++++ RECORDS FOR THE TASK ++++
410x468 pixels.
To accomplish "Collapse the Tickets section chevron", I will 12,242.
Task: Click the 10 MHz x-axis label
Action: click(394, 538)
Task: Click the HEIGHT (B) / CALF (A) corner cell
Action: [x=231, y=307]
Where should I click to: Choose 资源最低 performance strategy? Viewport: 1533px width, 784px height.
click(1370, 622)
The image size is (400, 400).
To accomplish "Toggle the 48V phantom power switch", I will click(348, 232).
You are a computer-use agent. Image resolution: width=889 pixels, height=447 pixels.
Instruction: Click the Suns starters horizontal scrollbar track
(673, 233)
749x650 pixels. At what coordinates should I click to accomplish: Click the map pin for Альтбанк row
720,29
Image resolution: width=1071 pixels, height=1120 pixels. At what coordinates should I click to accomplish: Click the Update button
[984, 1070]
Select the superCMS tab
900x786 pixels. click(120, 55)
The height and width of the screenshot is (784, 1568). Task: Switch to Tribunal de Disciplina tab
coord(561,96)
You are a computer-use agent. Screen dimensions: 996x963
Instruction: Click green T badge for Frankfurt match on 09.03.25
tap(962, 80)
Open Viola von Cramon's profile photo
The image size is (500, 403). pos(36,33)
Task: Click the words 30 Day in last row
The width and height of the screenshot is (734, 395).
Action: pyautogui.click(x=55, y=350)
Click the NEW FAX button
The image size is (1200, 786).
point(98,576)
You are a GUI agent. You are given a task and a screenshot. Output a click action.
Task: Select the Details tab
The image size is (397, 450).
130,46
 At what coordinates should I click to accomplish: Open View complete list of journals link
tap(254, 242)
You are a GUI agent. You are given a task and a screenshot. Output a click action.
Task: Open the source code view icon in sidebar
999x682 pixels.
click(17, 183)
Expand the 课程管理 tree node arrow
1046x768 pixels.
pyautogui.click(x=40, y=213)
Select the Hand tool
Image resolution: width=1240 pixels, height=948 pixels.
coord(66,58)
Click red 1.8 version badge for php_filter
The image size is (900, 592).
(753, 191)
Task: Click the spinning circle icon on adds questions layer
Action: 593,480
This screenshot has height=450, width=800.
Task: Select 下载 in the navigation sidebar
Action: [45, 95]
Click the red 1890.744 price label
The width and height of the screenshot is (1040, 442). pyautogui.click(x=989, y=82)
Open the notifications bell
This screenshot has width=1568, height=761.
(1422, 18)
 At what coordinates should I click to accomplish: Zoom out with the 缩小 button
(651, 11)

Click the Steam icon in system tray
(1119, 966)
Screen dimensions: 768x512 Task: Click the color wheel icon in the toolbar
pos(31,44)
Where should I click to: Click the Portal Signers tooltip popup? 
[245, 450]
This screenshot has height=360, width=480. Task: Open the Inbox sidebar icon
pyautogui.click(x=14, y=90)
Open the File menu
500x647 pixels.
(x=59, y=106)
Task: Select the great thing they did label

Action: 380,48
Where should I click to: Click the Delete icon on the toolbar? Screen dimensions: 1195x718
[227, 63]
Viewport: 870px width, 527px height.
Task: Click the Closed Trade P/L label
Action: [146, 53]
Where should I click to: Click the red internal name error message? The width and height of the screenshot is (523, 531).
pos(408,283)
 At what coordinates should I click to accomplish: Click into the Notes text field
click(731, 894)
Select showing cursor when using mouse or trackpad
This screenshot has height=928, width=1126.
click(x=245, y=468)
++++
* **WHAT YOU HAVE TO DO**:
Your task is to repeat each of the records above exactly.

* **RESULT**:
410x468 pixels.
To accomplish "Collapse the Tickets section chevron", I will 12,242.
Task: Click the 10 MHz x-axis label
Action: click(394, 538)
Task: Click the HEIGHT (B) / CALF (A) corner cell
Action: [x=231, y=307]
Where should I click to: Choose 资源最低 performance strategy? Viewport: 1533px width, 784px height.
click(1370, 622)
The image size is (400, 400).
To accomplish "Toggle the 48V phantom power switch", I will click(348, 232).
You are a computer-use agent. Image resolution: width=889 pixels, height=447 pixels.
Instruction: Click the Suns starters horizontal scrollbar track
(673, 233)
749x650 pixels. At what coordinates should I click to accomplish: Click the map pin for Альтбанк row
720,29
Image resolution: width=1071 pixels, height=1120 pixels. At what coordinates should I click to accomplish: Click the Update button
[984, 1070]
Select the superCMS tab
900x786 pixels. click(120, 55)
The height and width of the screenshot is (784, 1568). Task: Switch to Tribunal de Disciplina tab
coord(561,96)
You are a computer-use agent. Screen dimensions: 996x963
Instruction: Click green T badge for Frankfurt match on 09.03.25
tap(962, 80)
Open Viola von Cramon's profile photo
The image size is (500, 403). pos(36,33)
Task: Click the words 30 Day in last row
The width and height of the screenshot is (734, 395).
Action: pyautogui.click(x=55, y=350)
Click the NEW FAX button
The image size is (1200, 786).
point(98,576)
You are a GUI agent. You are given a task and a screenshot. Output a click action.
Task: Select the Details tab
The image size is (397, 450).
130,46
 At what coordinates should I click to accomplish: Open View complete list of journals link
tap(254, 242)
You are a GUI agent. You are given a task and a screenshot. Output a click action.
Task: Open the source code view icon in sidebar
999x682 pixels.
click(17, 183)
Expand the 课程管理 tree node arrow
1046x768 pixels.
pyautogui.click(x=40, y=213)
Select the Hand tool
Image resolution: width=1240 pixels, height=948 pixels.
coord(66,58)
Click red 1.8 version badge for php_filter
The image size is (900, 592).
(753, 191)
Task: Click the spinning circle icon on adds questions layer
Action: 593,480
This screenshot has height=450, width=800.
Task: Select 下载 in the navigation sidebar
Action: [45, 95]
Click the red 1890.744 price label
The width and height of the screenshot is (1040, 442). pyautogui.click(x=989, y=82)
Open the notifications bell
This screenshot has width=1568, height=761.
(1422, 18)
 At what coordinates should I click to accomplish: Zoom out with the 缩小 button
(651, 11)

Click the Steam icon in system tray
(1119, 966)
Screen dimensions: 768x512 Task: Click the color wheel icon in the toolbar
pos(31,44)
Where should I click to: Click the Portal Signers tooltip popup? 
[245, 450]
This screenshot has height=360, width=480. Task: Open the Inbox sidebar icon
pyautogui.click(x=14, y=90)
Open the File menu
500x647 pixels.
(x=59, y=106)
Task: Select the great thing they did label

Action: 380,48
Where should I click to: Click the Delete icon on the toolbar? Screen dimensions: 1195x718
[227, 63]
Viewport: 870px width, 527px height.
Task: Click the Closed Trade P/L label
Action: [146, 53]
Where should I click to: Click the red internal name error message? The width and height of the screenshot is (523, 531).
pos(408,283)
 At what coordinates should I click to accomplish: Click into the Notes text field
click(731, 894)
Select showing cursor when using mouse or trackpad
This screenshot has height=928, width=1126.
click(x=245, y=468)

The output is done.